- IATA: none; ICAO: none; FAA LID: K78;

Summary
- Airport type: Public
- Owner: City of Abilene
- Serves: Abilene, Kansas
- Elevation AMSL: 1,152 ft (351 m)
- Interactive map of Abilene Municipal Airport

Runways
| Direction | Length |  | Surface |
| ft | m |
| 17/35 | 4,100 | 1,250 | Asphalt |

Statistics (2022)
- Aircraft operations (year ending 10/24/2022): 35,600
- Based aircraft: 17
- Source: Federal Aviation Administration

= Abilene Municipal Airport =

Abilene Municipal Airport is a city-owned public airport located one mile southwest of Abilene, in Dickinson County, Kansas, United States.

== Facilities==
Abilene Municipal Airport covers 195 acre and has one asphalt runway, 17/35, 4,100 x 75 ft (1,250 x 23 m).
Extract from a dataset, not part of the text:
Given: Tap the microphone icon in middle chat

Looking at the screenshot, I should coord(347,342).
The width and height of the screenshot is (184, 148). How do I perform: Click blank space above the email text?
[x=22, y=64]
For the 12-month period ending October 24, 2022, the airport had 35,600 aircraft operations, average 97 per day: 98% general aviation, 1% air taxi and <1% military. 17 aircraft are based at the airport: all single-engine.

The Kansas State University Parachute Club has operated at the airport most weekends since 2012, offering tandem skydives and solo skydive training.